Ashraf: Definitely with Tapuzina, on the label of the product, it doesn’t say exactly where it comes from. It just says “Israel”. And there has been a court hearing, and at the court they wanted to say exactly where it comes from, because it does come from a settlement. So far it still says Israel, but it doesn’t say where it comes from. The same thing with Ein
Aaron: What was the outcome of the campaign? How was it won in the end?
Ashraf: Well, our main focus was on the students. Our future plan or goal was of course to make the university stop brining Tapuzina and Israeli products on campus.
But at the same time, you can have only Palestinian products on campus, but the students can buy Israeli products outside. So basically we were focusing on students and trying to educate them with statistics and numbers – trying to make them see that we are actually supporting our occupier, supporting the Israeli army by giving them our money. And
according to Palestinian statistics in 2005, Palestinians spend around 800 million dollars only on liquids – juice and water. 800 million dollars goes directly to Israel. So focusing on this number, if we can stop giving Israel 800 million dollars every year just from their water… it’s actually water from settlements which has been confiscated and stolen from
Palestinian villages… so by stopping giving this amount of money, 100% it will change something.
Aaron: How many students are at the AAUJ?
Ashraf: This year there were around 4 000.
Aaron: And what are the conditions for people going to school there? What are some of the obstacles that the Israeli occupation has put in place for students?
Ashraf: At the beginning of the first uprising, the first Intifada, most universities were closed. For example, Birzeit University was closed for 6 years. Hebron University was closed as well. This is why I chose to study at the AAUJ. Because when I finished high school, that was the only university that was sort of available, or easy to access. Other
universities I would have had to go through checkpoints, or find an apartment. Even at our university we had curfews. The army comes to the universities and sets up checkpoints in front of the gate and stops students from getting their education.

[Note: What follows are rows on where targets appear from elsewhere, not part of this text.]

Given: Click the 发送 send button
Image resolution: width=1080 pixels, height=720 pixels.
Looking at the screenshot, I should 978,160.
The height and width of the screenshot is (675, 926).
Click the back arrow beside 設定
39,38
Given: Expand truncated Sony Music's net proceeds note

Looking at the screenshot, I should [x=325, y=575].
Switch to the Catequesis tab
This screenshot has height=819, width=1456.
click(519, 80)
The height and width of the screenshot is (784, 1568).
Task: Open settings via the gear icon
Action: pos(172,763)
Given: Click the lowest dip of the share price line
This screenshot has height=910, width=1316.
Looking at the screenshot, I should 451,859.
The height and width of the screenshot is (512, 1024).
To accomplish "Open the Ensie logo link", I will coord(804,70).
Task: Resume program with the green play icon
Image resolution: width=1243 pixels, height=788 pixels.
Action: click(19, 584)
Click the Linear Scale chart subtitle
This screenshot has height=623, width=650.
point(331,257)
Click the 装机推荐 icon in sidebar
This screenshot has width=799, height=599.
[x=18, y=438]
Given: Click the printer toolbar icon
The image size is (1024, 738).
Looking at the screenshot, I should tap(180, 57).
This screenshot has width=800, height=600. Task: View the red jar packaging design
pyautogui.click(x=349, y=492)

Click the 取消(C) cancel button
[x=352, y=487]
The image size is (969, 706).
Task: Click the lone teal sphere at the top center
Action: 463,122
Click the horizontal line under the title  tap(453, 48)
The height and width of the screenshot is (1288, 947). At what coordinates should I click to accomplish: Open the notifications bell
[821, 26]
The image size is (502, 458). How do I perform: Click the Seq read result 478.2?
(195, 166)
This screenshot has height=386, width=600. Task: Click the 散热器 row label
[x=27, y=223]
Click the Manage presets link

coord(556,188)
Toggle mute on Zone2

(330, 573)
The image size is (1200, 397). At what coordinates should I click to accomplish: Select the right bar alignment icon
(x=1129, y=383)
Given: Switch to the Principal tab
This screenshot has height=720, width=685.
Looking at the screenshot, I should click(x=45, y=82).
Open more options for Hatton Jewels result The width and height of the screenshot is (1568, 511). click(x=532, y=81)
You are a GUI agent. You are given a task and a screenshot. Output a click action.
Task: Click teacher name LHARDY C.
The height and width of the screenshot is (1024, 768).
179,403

So yes, the education system in Palestine has been widely affected by the occupation.
Aaron: So now that Israeli juices and water aren’t sold at your university, are their Palestinian products which are being sold in their place? What are the alternatives?
Ashraf: Well, now they are selling Egyptian and Palestinian juice.
Aaron: This boycott campaign at your school is in a wider context of a very large movement here in Palestine for Boycott, Divestment, and Sanctions (against Israel). Can you talk a bit about how you see the campaign at your school, and how it fits in with this larger, worldwide campaign to boycott Israeli apartheid?
Ashraf: Our university was not the only example. At Birzeit University they had a boycott campaign. At some other universities, like An-Najah University, they started a boycott campaign recently. And also in villages like Beit Sahour in the 1980’s they had a boycott campaign as well.
I personally feel it’s a very powerful way to resist the occupation in a very non-violent way. Obviously everything is about the economy. If the Israeli economy is down, they have to think about that before they do anything else. And if we are the main market for Israel, that’s something we can use to resist the occupation.
And the same thing abroad, in other countries in Europe or America or Canada, definitely the boycott and divestment definitely can create some pressure.